Entretanto, em âmbito internacional, há uma ampla percepção de que o atual sistema comercial tutelado pela OMC se encontra em crise, e isso tem sido o combustível para os questionamentos sobre seu papel, hoje, no mundo. A necessária reformulação das estruturas da OMC é fundamental para a sustentação de um sistema multilateral, com mais legitimidade e que necessariamente potencialize os negócios de comércio exterior em todo o mundo, inclusive no Brasil.

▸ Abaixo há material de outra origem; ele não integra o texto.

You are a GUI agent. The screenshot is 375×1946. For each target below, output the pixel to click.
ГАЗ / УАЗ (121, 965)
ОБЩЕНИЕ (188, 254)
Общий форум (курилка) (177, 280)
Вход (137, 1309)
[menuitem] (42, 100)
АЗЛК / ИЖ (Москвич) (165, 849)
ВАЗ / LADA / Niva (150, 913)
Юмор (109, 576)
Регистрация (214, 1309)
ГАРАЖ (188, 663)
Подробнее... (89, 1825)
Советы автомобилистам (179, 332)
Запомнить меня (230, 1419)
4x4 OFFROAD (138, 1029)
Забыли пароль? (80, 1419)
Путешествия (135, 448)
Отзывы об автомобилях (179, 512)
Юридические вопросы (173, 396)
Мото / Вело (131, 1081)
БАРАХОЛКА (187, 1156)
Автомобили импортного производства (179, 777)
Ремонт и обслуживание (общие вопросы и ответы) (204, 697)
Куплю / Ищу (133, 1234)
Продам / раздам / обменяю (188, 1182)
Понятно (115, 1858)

Essa reforma passa por três aspectos principais: o sistema de solução de controvérsias, as disposições legais que visam promover o desenvolvimento econômico dos países em desenvolvimento, e a prática de obter o consenso entre seus membros em todas as decisões da organização.

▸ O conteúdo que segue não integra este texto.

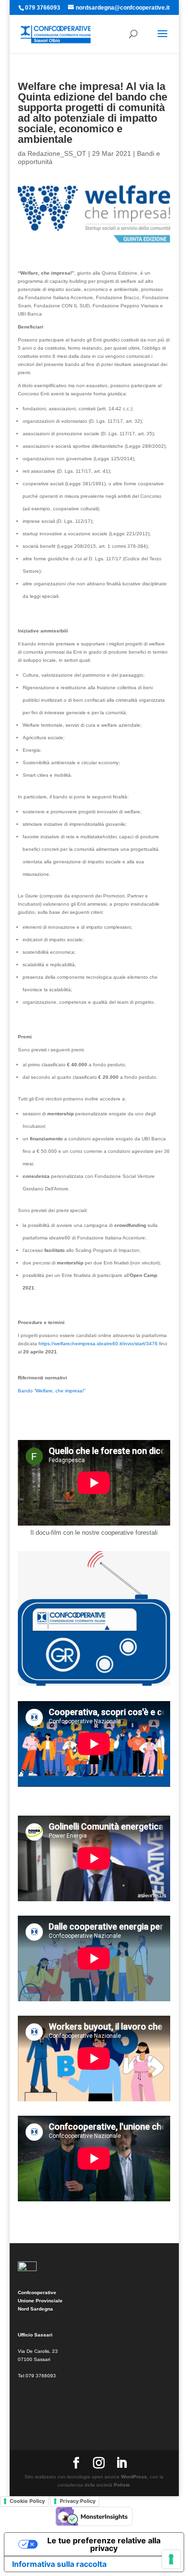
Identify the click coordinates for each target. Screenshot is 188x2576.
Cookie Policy (27, 2501)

A credibilidade da OMC está sob séria ameaça e isso se reflete especialmente no aumento das tensões comerciais entre as principais economias mundiais

O sistema de solução de controvérsias da OMC, por exemplo, é o único em tratados intergovernamentais que não permite a seus Estados-membros buscar outros mecanismos para resolver disputas comerciais. Não há qualquer flexibilização. E muitos países mostram insatisfação com isso, principalmente os Estados Unidos, particularmente a respeito do órgão de apelação da organização. Entre outras alegações, os norte-americanos questionam o fato de a OMC, em muitos casos, ultrapassar sua autoridade e violar regras do próprio órgão.

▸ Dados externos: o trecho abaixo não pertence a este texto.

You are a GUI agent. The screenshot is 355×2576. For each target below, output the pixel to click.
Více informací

O segundo desafio, que encontra maior dificuldade para ser superado, trata das políticas aplicadas pela organização aos países em desenvolvimento e que permitem menos restrições às práticas comerciais destas nações. O grande problema deste tratamento diferenciado é que qualquer país pode se considerar “em desenvolvimento” e estaria automaticamente elegível para os benefícios. Com isso, países de renda média-alta, que venham a se tornar exportadores competitivos, podem reivindicar esse privilégio. É preciso um equilíbrio, pois o atual sistema foi concebido em meados da década de 1960 e para um formato de economia mundial bastante diferente do atual.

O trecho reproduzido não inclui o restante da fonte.